According to Terry Meyocks, president and chief executive of the Jockeys’ Guild, the riders had received no support from industry stakeholders until the Thoroughbred Owners of California reached out a couple days ago.
“I was very disappointed [there was no support],” Meyocks said. “But when the TOC and horsemen saw the implications of what we planned to do and the impacts to the horsemen, the betting public, even black type [stakes races], it resonated with them.
“Having the TOC on your side is a great start.”
If Friday’s whip boycott had happened, perhaps the greatest impact was to the bettors, many of whom said they would not wager on Friday’s card. It would bring a reduction in the mutuel handle, which is where the tracks make their money.
California already has the toughest rules in the country when it comes to the use of the riding crop, or whip. A jockey may strike a horse three times and then has to give the horse time to respond before using the crop again. Violations of this rule start at $100 for the jockeys and go up with each subsequent violation.

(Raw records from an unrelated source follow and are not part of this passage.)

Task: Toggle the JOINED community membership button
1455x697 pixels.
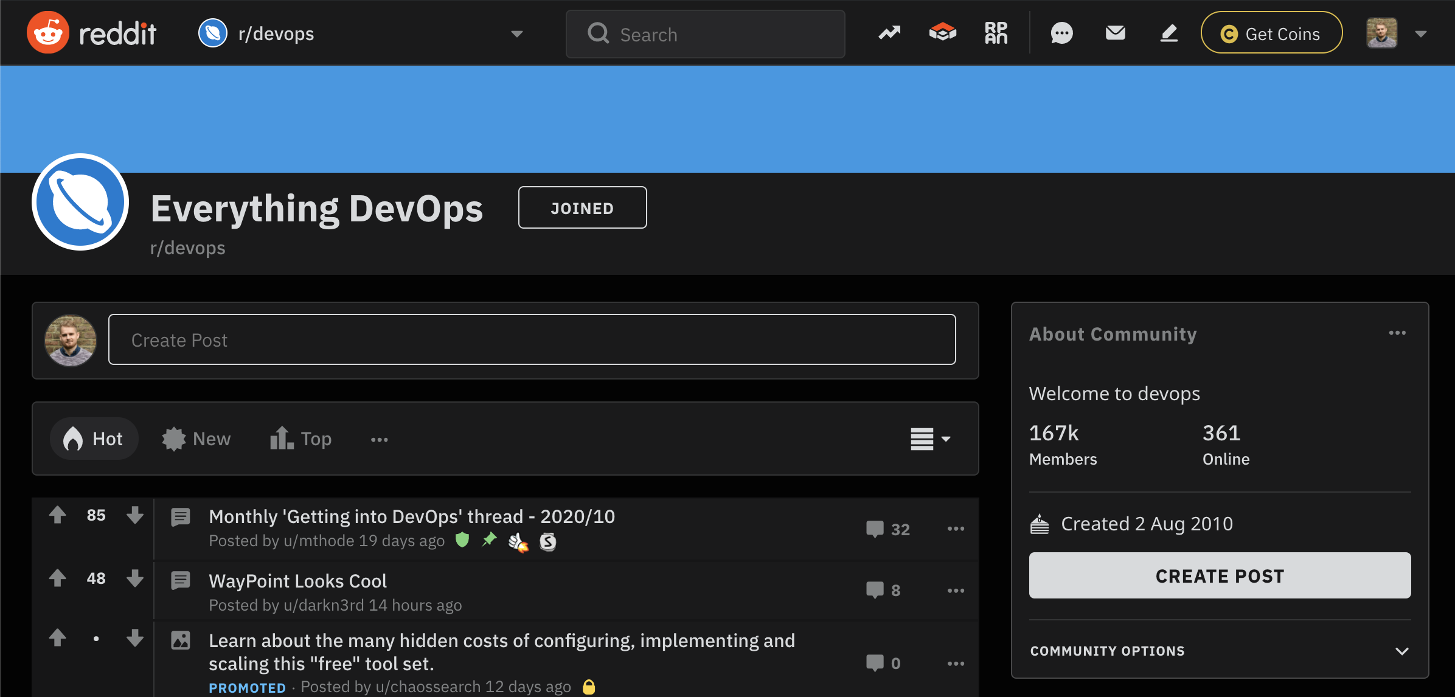Action: [x=582, y=208]
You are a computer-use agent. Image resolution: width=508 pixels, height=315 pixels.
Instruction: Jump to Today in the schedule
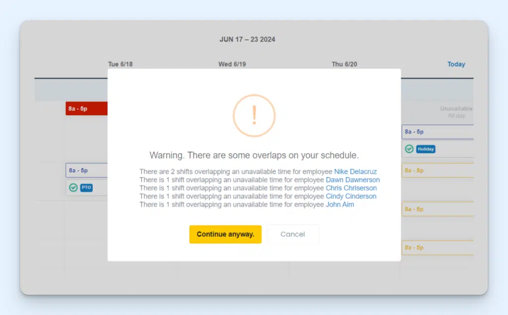pyautogui.click(x=456, y=64)
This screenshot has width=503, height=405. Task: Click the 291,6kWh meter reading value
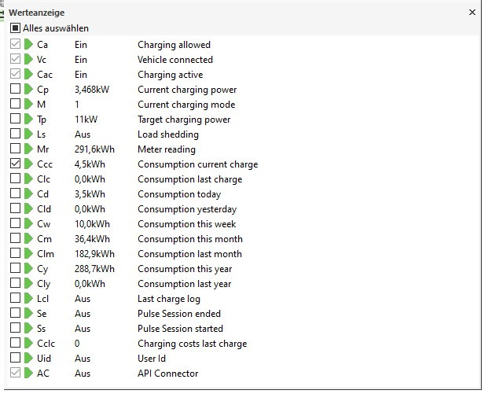click(94, 149)
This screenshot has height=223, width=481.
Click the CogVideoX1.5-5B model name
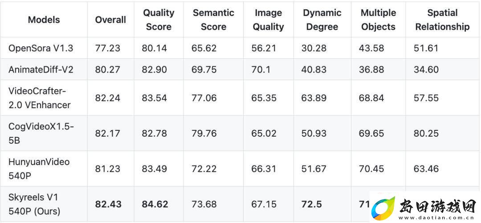coord(41,133)
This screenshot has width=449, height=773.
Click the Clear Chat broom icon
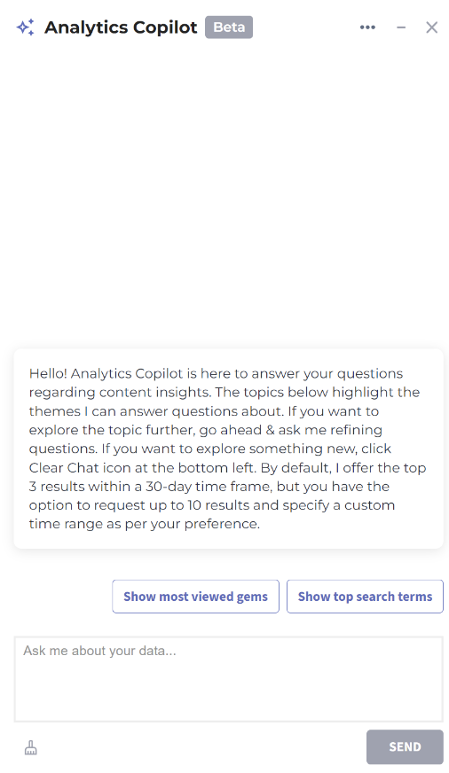click(30, 747)
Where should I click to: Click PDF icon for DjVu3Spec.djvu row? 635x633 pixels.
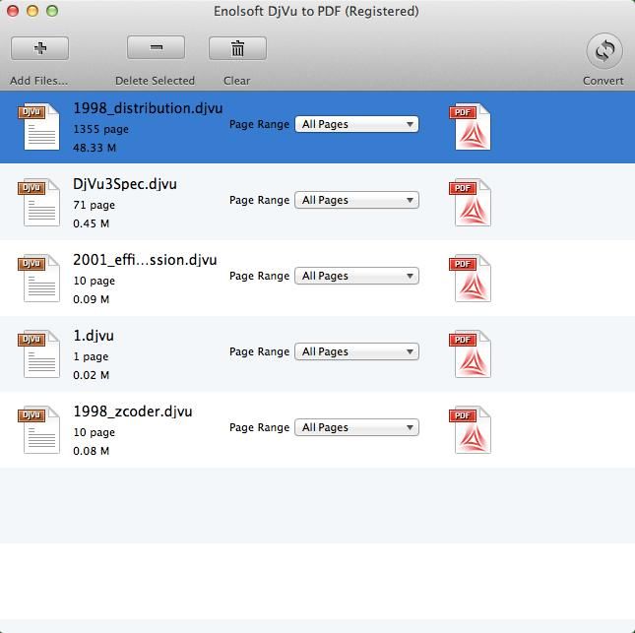(x=472, y=203)
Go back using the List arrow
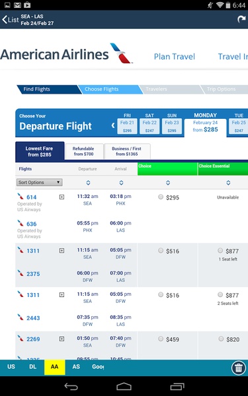This screenshot has width=248, height=396. click(x=10, y=19)
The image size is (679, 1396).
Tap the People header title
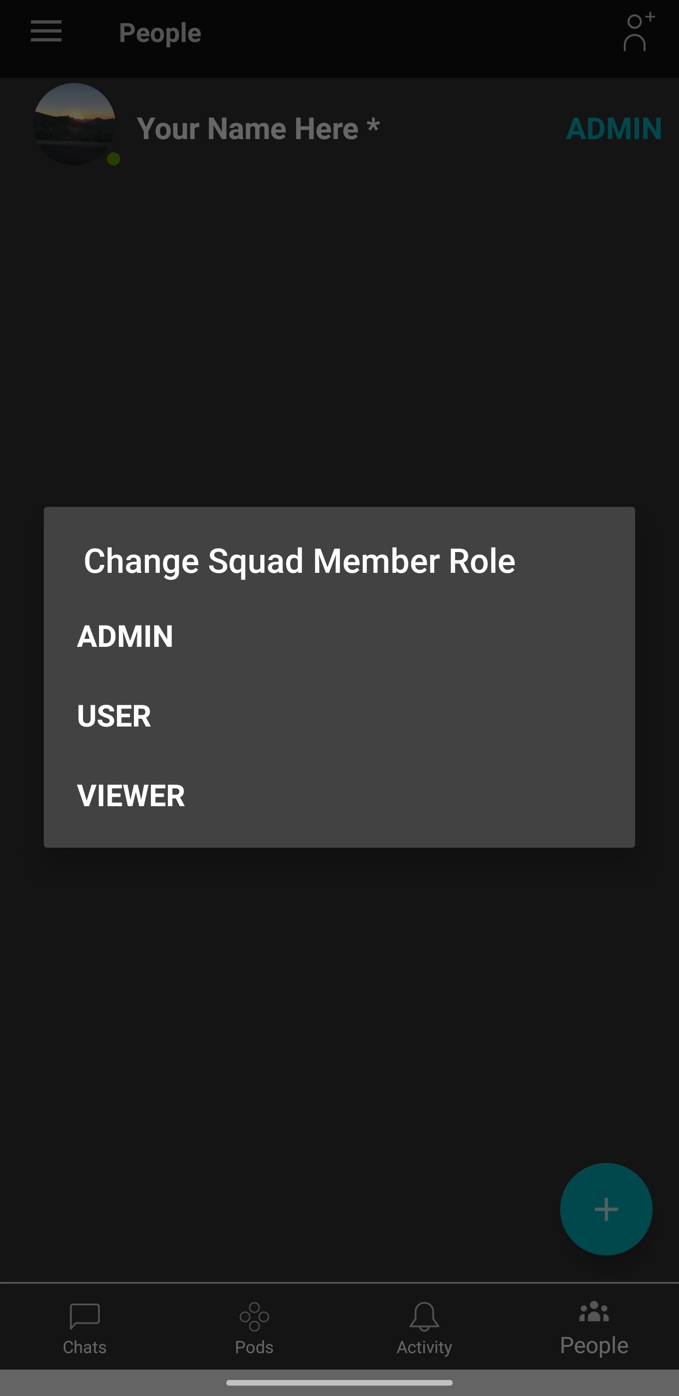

In New York, you are allowed five strikes. During the stretch drive of American Pharoah’s Kentucky Derby win, jockey Victor Espinoza used the crop more than 30 times. The Kentucky stewards found it acceptable.
The Jockeys’ Guild’s agreeing to halting the experiment is not open-ended.

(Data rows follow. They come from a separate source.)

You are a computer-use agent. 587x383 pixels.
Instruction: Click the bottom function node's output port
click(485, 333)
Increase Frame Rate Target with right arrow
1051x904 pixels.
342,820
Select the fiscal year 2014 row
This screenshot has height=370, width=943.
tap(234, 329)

“We will comply for the time being,” Meyocks said. “We want to do what’s best for the industry and the impact this could have. We’ve all got to look in the mirror to see if what we are doing is a positive.”
Meyocks said the cancellation is not a negotiating tactic or an indication the CHRB is willing to alter its stand. In fact, he sees no indication the CHRB is willing to negotiate.

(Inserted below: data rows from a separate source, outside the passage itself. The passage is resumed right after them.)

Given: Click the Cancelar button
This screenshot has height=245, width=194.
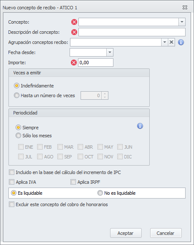Looking at the screenshot, I should click(x=166, y=233).
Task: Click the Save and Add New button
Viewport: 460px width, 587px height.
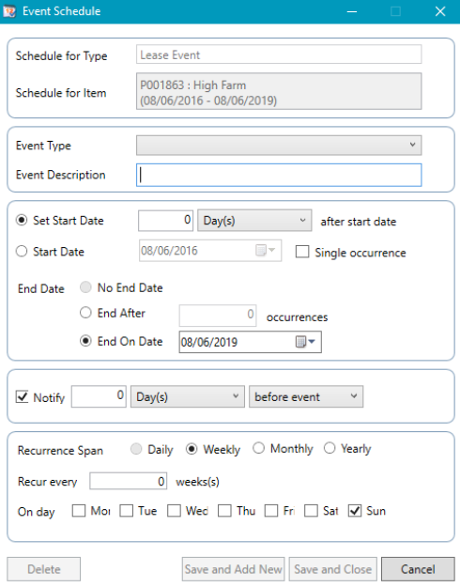Action: pos(233,569)

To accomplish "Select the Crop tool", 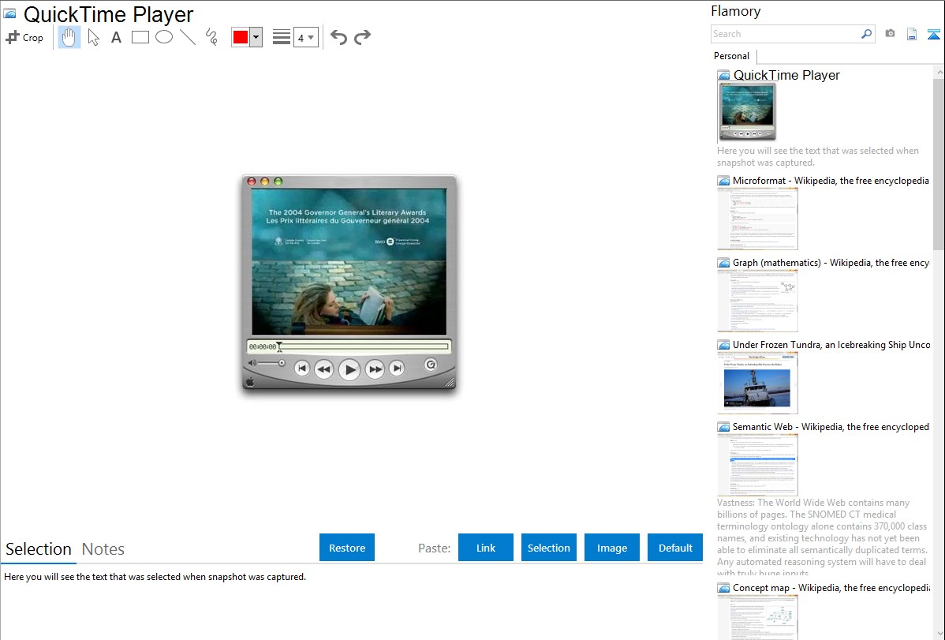I will 24,37.
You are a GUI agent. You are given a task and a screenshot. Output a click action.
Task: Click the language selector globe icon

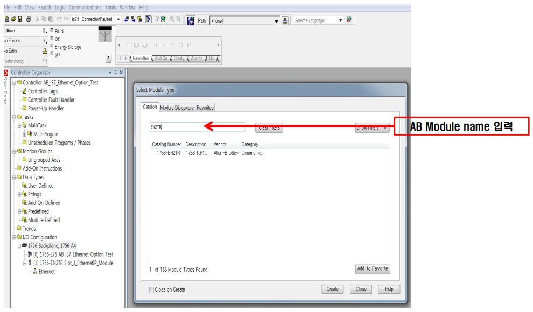point(348,18)
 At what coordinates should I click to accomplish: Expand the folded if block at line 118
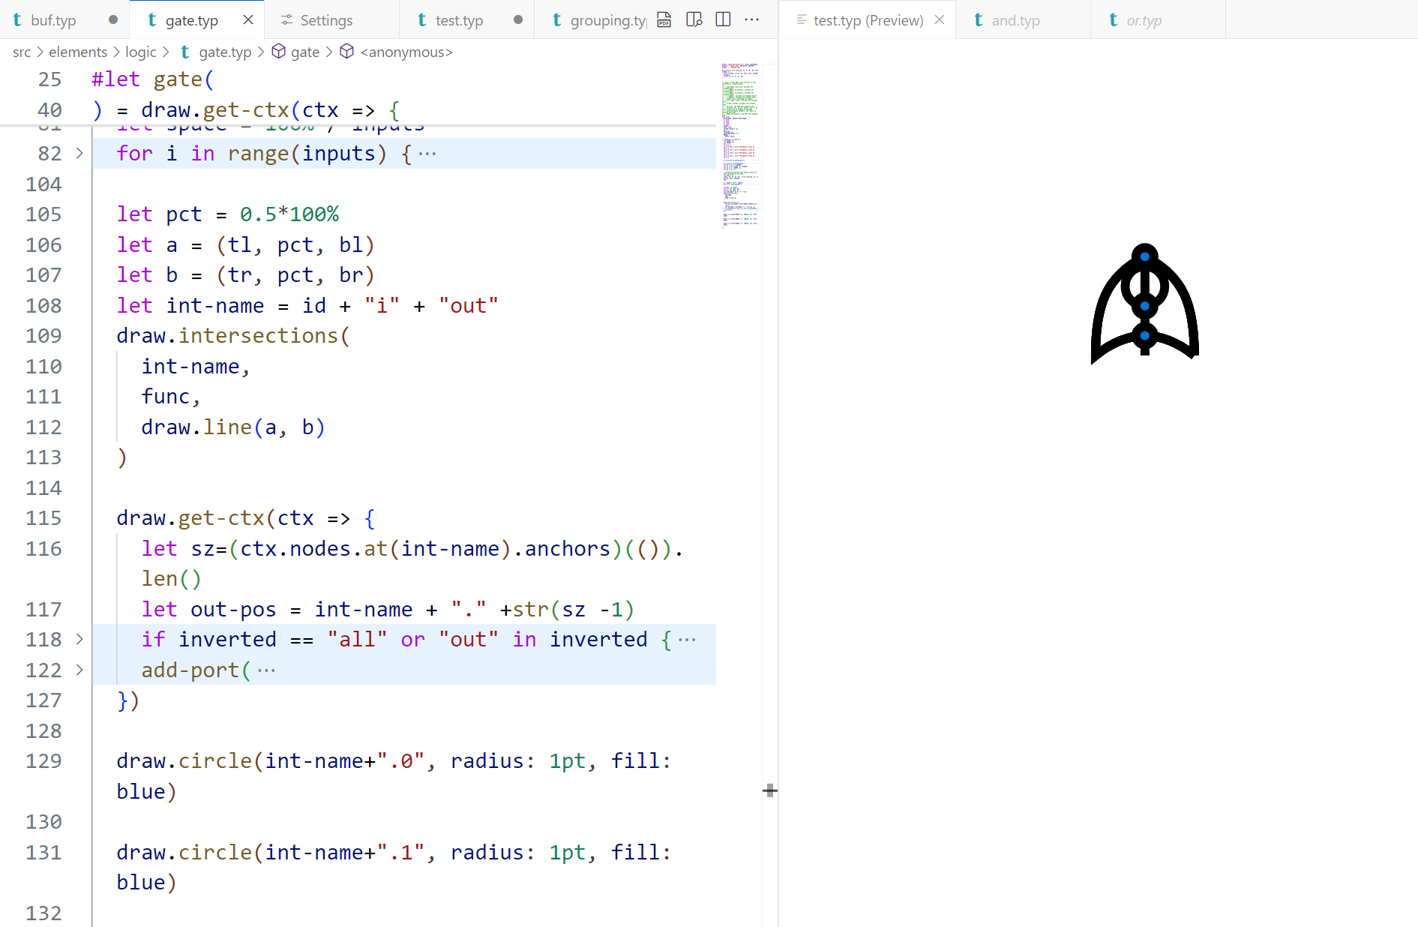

Greg Avioli, president and chief executive of the TOC, did not return a message from The Times.
In a news release, Avioli said: “Jockeys, who take great personal risk every time they ride, are focused on safety and are vigilant caretakers of their horses. We appreciate the Guild’s willingness to continue to work with us on policy options to protect horses and riders while ensuring that races are run fairly for all participants.”
The jockeys at both Santa Anita and Golden Gate Fields will be using a GT360 riding crop, which was tested at Keeneland this past weekend. Designed by jockey Ramon Dominguez, it is supposed to be lighter and better for both the jockeys and horses. Jockeys contend that the crops currently used are mostly just noisemakers and do not hurt the horse. They say it keeps the horse focused or can be used to direct them out of trouble.
However, the optics of a jockey hitting a horse are not good. Belinda Stronach, president and chief executive of The Stronach Group, which owns Santa Anita and Golden Gate Fields, introduced the idea of eliminating use of the whip in order to bolster confidence in the public that the sport was committed to reform.